During AWS re:Invent 2024 AWS released a new feature to EKS i.e EKS Auto Mode, which i have already covered in detail in my previous blog

In this blog we will see how we can create cluster with EKS Auto mode using the OG "terraform-eks-module" and how it simplified my eks.tf code.

I will also talk about the differences in the terraform code which we used for eks cluster before Auto mode feature v/s the terraform code after using using Auto mode feature and how it save a beginner who does not know anything EKS.

Motivation

  • Terraform provider for AWS released a new version v5.79.0 which adds the resources (compute_config, storage_config, storage_config and kubernetes_network_config.elastic_load_balancing) for EKS Auto Mode.

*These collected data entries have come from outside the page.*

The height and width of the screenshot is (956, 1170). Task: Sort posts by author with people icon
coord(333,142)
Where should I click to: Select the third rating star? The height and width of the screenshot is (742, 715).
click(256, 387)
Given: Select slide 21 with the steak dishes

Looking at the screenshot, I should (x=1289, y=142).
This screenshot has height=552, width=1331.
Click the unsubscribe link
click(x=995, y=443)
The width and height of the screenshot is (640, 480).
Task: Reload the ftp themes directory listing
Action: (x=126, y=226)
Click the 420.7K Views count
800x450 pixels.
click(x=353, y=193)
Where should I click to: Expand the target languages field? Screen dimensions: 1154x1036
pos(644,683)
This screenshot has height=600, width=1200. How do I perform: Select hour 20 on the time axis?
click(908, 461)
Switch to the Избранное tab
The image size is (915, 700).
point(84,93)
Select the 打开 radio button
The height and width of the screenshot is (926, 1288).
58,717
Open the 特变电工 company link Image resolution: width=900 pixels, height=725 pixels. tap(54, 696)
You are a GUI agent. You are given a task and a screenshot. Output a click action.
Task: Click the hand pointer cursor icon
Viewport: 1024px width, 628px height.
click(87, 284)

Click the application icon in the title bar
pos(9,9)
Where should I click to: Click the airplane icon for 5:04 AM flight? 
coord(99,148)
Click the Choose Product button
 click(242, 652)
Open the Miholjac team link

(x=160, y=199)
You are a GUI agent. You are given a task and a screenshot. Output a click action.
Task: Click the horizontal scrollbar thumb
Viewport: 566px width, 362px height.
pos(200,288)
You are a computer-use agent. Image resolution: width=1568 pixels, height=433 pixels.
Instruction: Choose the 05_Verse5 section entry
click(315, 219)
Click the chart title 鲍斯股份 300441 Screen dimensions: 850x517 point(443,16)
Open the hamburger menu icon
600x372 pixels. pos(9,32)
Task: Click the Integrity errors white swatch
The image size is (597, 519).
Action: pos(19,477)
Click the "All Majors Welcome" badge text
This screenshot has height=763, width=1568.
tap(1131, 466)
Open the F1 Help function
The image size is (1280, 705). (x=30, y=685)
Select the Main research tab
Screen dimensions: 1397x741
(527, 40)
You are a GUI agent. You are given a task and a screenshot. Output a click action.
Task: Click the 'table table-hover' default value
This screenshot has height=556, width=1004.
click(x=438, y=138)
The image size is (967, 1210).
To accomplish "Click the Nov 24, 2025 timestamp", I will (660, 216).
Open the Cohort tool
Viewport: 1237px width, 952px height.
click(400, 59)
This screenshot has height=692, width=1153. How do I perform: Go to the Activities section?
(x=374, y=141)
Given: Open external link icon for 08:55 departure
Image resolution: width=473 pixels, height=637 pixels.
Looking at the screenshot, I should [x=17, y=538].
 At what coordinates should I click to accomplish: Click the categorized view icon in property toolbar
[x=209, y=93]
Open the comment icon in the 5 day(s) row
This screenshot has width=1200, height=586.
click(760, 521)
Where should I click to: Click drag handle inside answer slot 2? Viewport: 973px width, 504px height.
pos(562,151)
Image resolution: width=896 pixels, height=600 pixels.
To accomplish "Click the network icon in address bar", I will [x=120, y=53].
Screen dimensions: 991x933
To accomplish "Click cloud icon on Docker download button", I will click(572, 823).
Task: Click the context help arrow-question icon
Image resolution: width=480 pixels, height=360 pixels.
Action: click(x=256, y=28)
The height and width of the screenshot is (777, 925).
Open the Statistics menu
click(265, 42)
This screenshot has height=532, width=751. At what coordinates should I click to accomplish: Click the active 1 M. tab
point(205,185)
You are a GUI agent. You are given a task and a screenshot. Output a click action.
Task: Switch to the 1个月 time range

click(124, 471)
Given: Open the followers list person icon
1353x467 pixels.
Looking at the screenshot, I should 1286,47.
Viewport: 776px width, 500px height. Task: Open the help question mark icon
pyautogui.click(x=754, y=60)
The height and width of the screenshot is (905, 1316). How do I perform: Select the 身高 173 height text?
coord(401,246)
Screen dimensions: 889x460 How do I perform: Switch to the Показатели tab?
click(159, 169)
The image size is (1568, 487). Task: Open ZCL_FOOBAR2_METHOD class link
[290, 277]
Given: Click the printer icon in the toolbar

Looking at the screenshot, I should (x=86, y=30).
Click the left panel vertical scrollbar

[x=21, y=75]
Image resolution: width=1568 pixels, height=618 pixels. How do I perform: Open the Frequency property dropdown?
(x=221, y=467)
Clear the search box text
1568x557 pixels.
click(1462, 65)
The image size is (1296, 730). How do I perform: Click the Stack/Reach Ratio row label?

terraform provider aws eks resources

  • Terraform eks module released a new version v20.31.0 which enables the support of EKS Auto mode and EKS Hybrid Nodes.

Terraform aws eks module support

Let's use Terraform AWS EKS module for EKS Auto Mode

If you want to follow along use this repository for the working code.

Enable EKS Auto mode for new cluster

node pool

  • One node pool (general purpose) created by EKS Auto mode

no nodes

No pods

  • There are no nodes or pods in the cluster( no workload is running) or can also say I did not provisioned any nodes so far because that the job of EKS Auto mode now.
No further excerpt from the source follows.